Entries supplied:
____________________
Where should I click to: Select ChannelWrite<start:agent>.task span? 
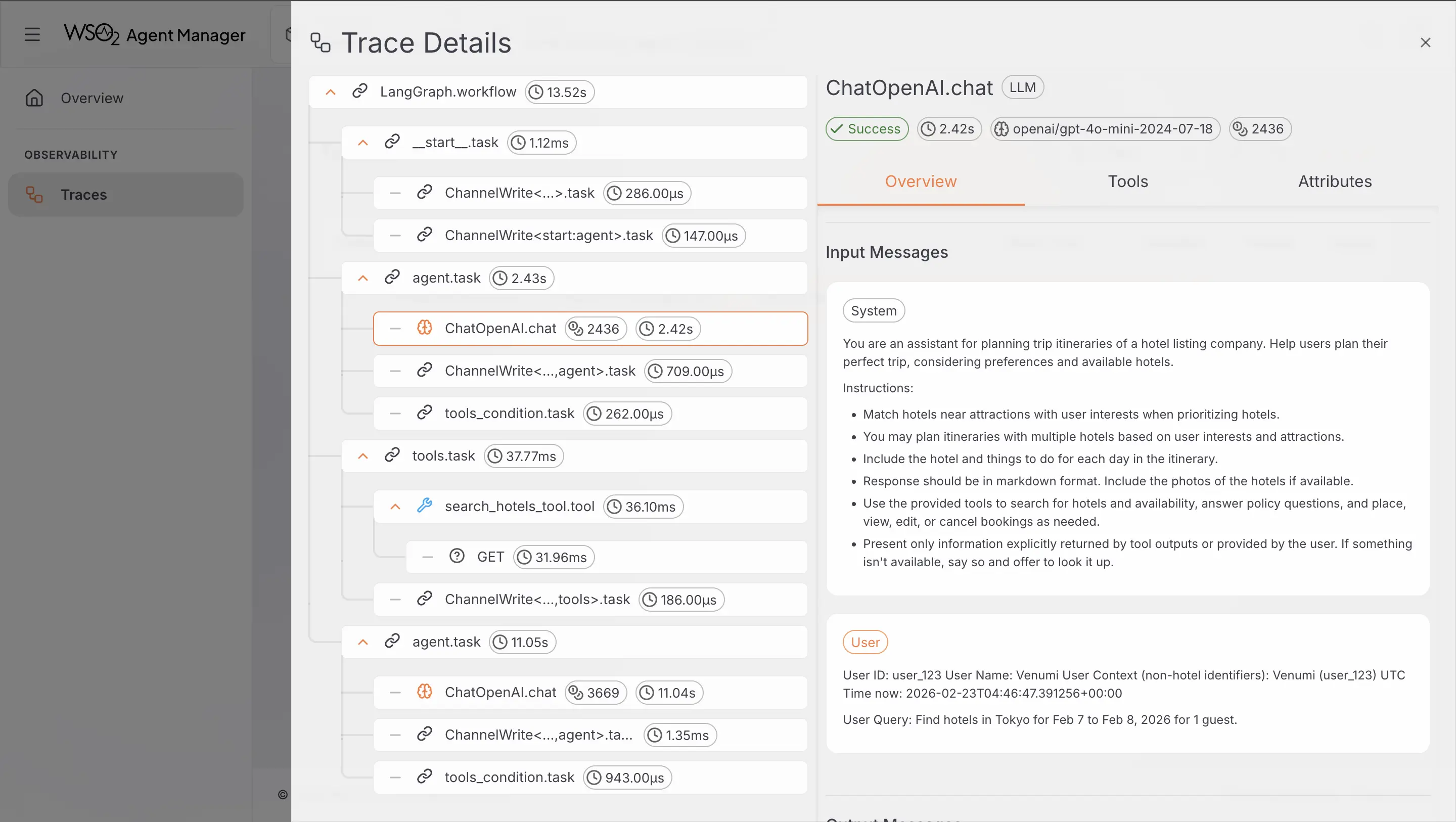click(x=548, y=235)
____________________
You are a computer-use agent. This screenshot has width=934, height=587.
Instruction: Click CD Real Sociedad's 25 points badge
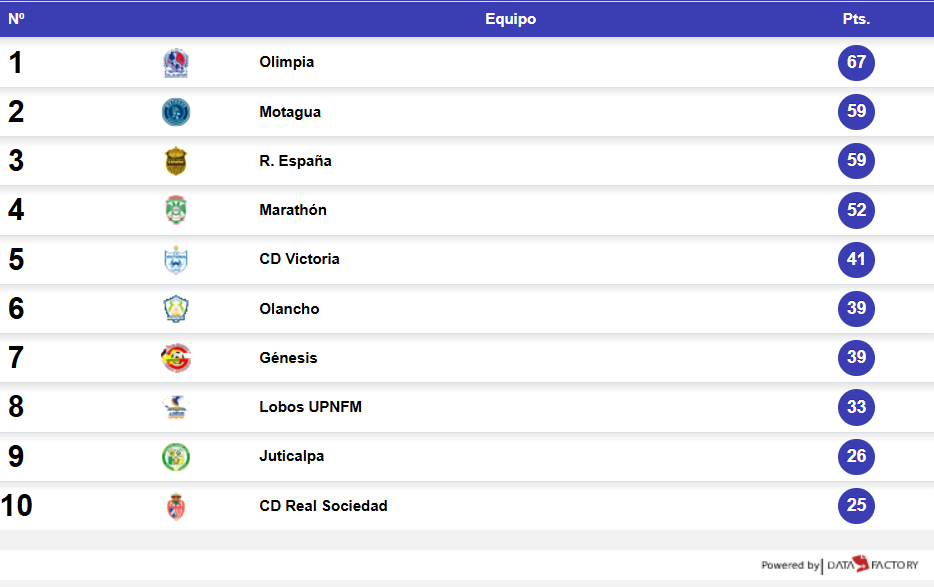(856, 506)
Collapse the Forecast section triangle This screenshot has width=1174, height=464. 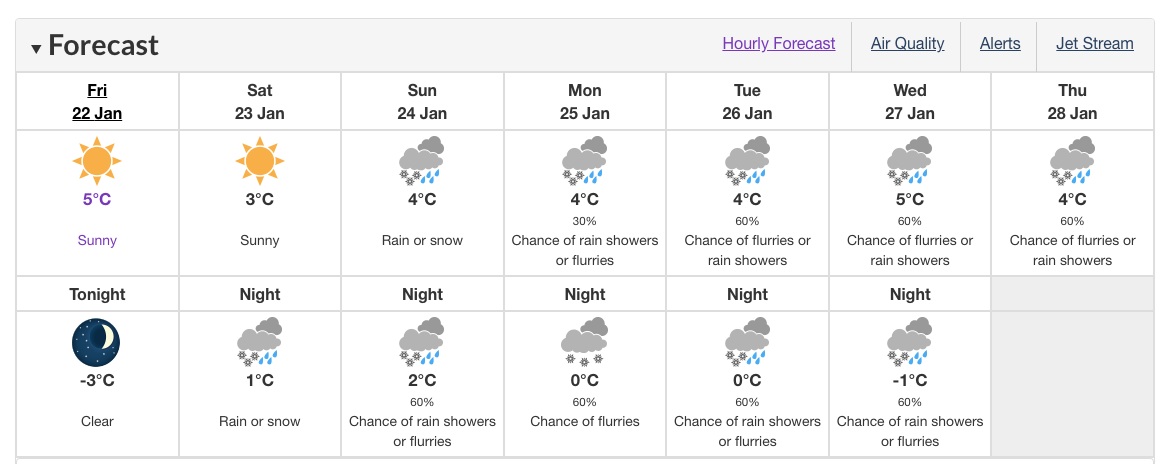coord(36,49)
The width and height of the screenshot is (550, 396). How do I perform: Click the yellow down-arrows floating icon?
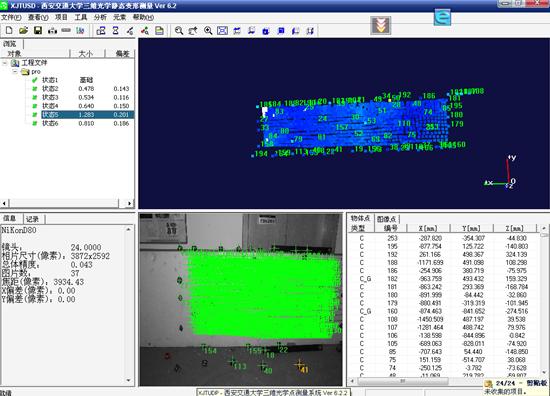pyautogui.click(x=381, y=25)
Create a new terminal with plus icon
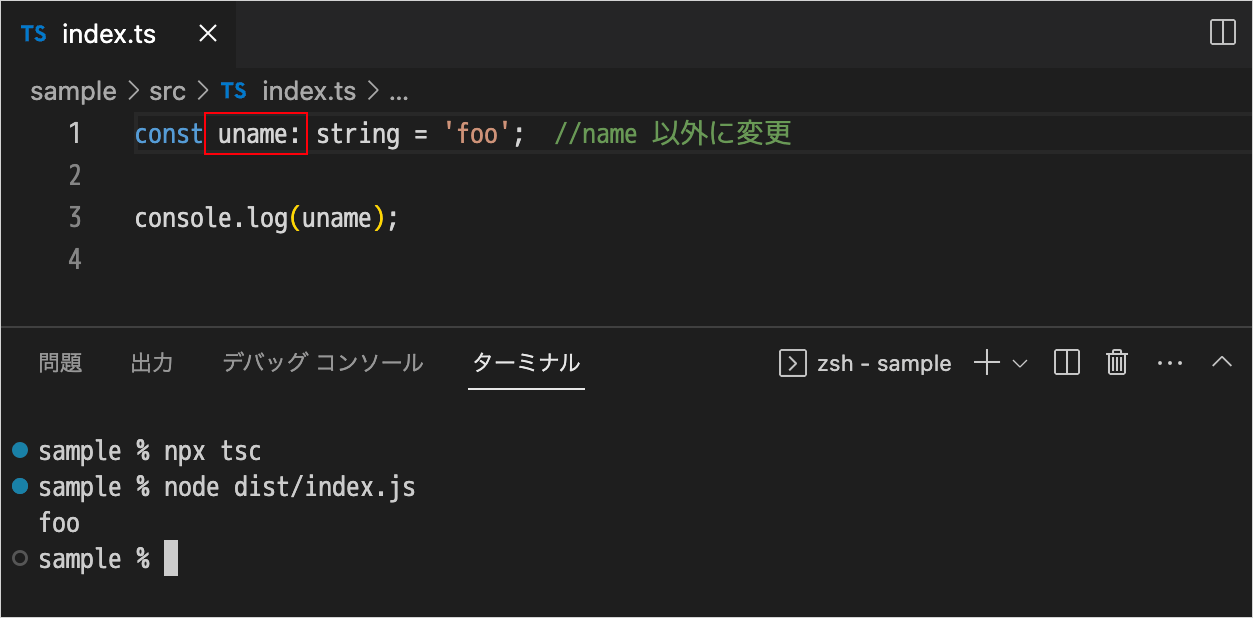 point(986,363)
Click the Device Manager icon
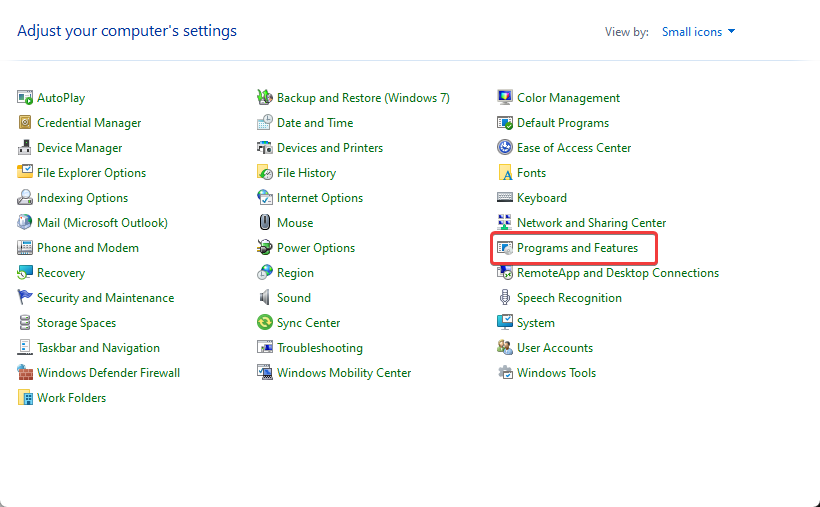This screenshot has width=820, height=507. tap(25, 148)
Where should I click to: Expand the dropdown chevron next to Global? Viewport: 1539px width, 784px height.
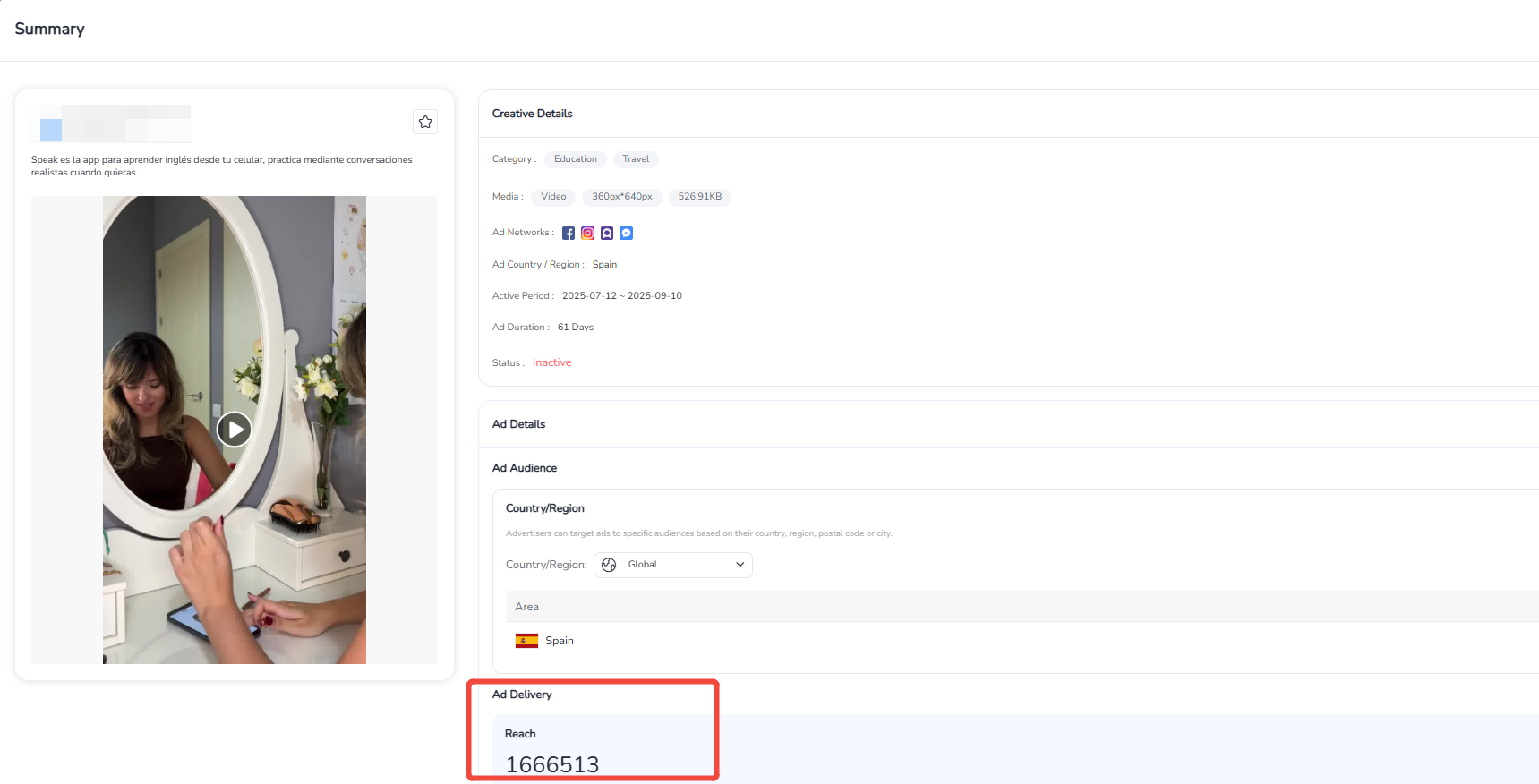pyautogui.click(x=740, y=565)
____________________
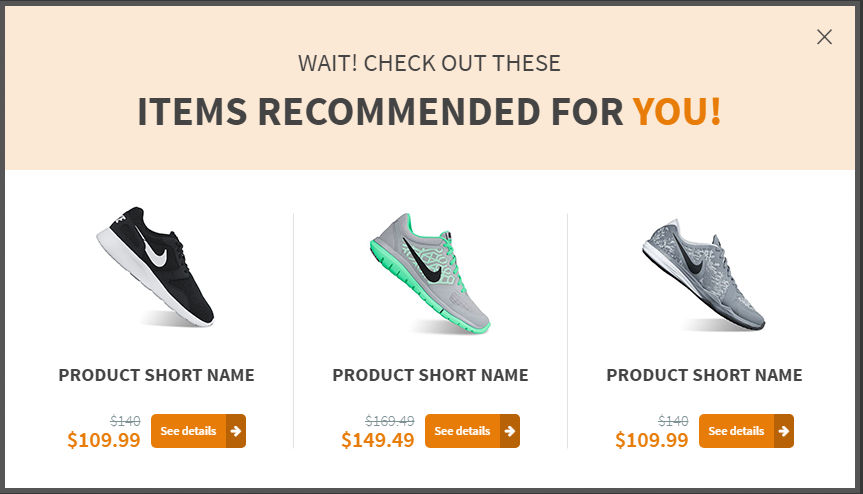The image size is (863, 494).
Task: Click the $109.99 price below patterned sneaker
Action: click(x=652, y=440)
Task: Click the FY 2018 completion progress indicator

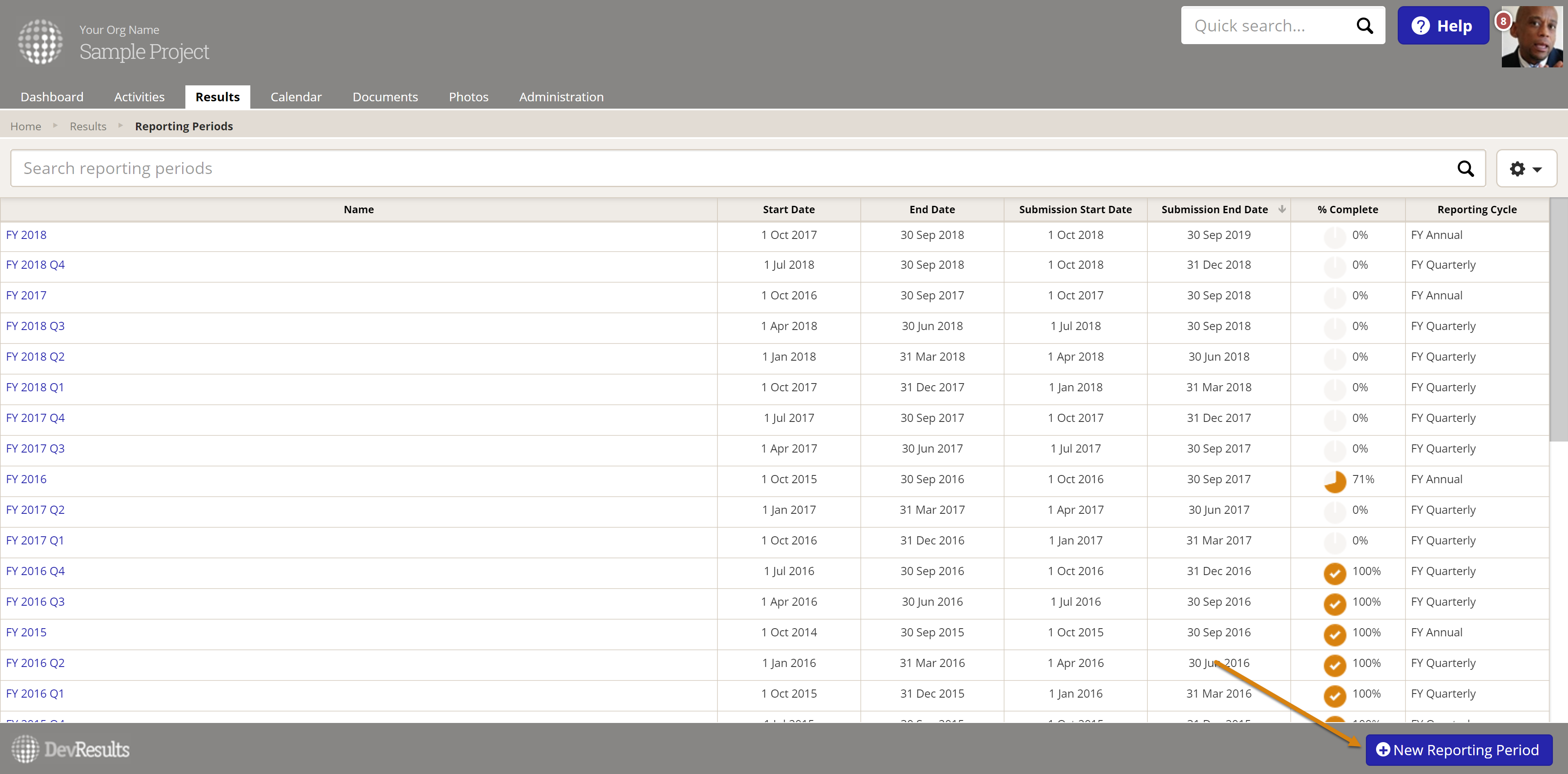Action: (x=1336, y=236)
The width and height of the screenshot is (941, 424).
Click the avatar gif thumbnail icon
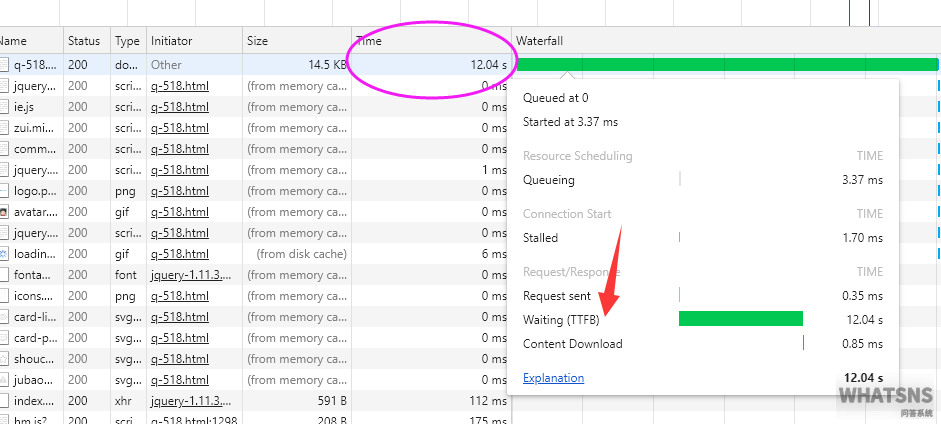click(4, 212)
____________________
Exercise description:
Copy out the material word for word, starting at the line that contains "The width and height of the screenshot is (941, 424)." and stopping after the line that contains "click(4, 212)". Leave the pictures out of your answer.

Solution:
The width and height of the screenshot is (941, 424).
Click the avatar gif thumbnail icon
click(4, 212)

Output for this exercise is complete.